→ **REQUIRED ACTION**: After locating the line that holds "1361x633 pixels. Task: Switch", repeat it and each following line exactly until the material ends, skipping pictures.

→ **INPUT DATA**:

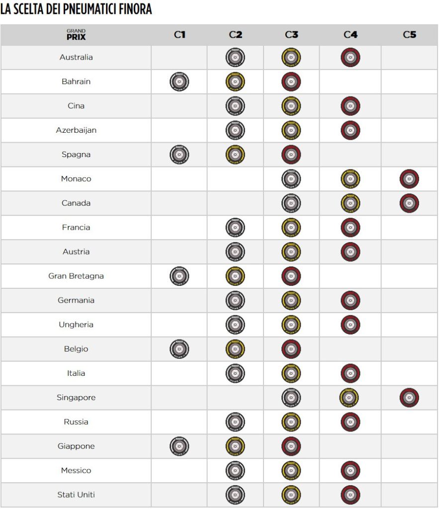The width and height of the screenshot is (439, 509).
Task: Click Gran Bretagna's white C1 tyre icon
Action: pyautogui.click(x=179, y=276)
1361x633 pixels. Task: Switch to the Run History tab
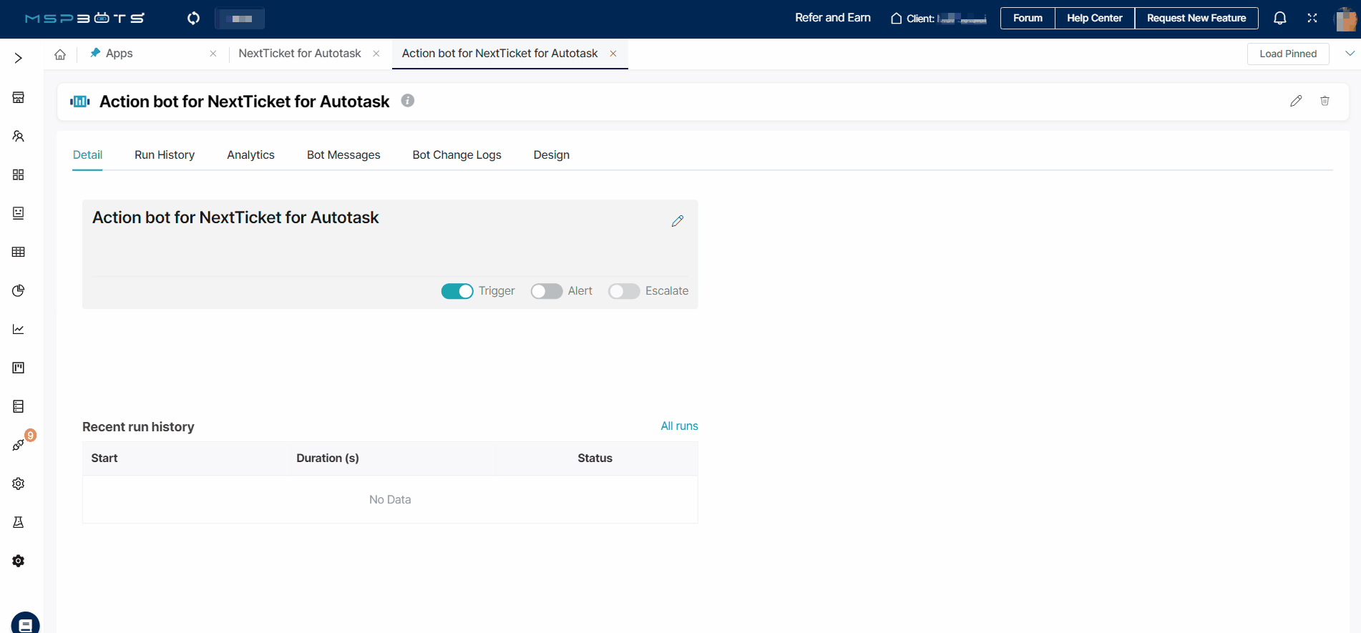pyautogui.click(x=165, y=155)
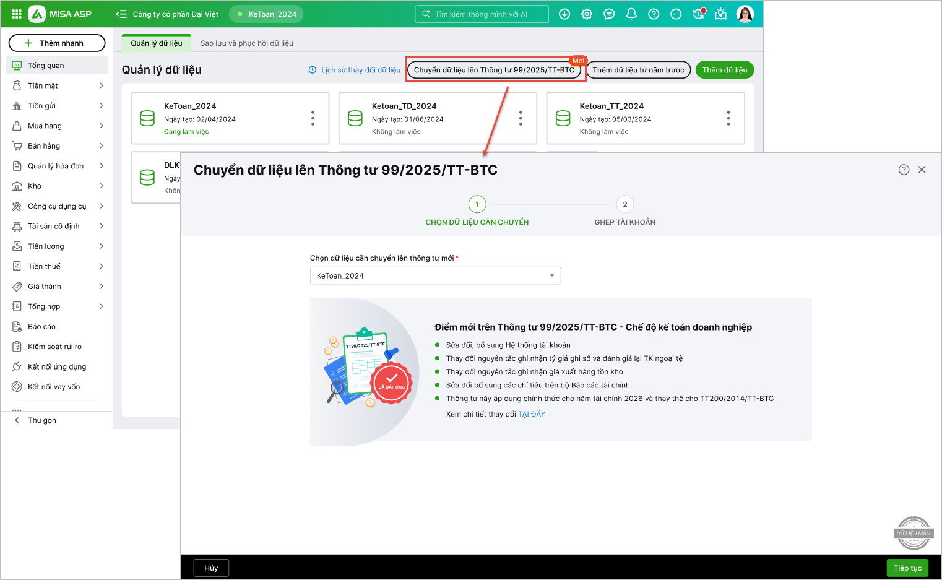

→ **SOLUTION TO THIS EXERCISE**:
1361x633 pixels. Task: Switch to the Run History tab
pyautogui.click(x=165, y=155)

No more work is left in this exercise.